• EXERCISE DIRECTIONS:
Rewrite the entries below with "Viewport" changed to "Display area" and everything else kept the same. Leave out the pictures.

[start of RECORD SET]

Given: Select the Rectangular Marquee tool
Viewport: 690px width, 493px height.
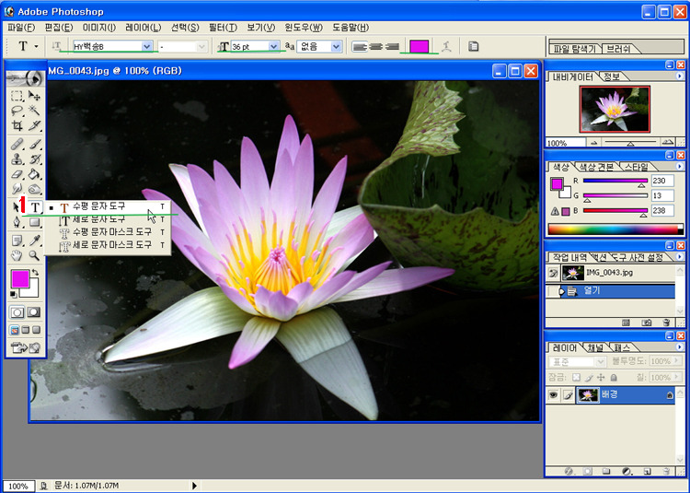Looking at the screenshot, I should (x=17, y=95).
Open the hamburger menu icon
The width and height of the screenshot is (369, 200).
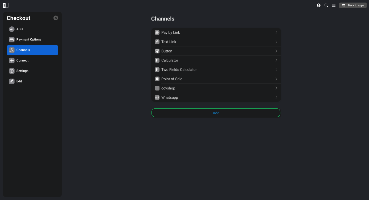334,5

[end of RECORD SET]

• RESULT OF THE EXERCISE:
Given: Select the Rectangular Marquee tool
Display area: 690px width, 493px height.
Looking at the screenshot, I should (x=17, y=95).
Open the hamburger menu icon
The width and height of the screenshot is (369, 200).
334,5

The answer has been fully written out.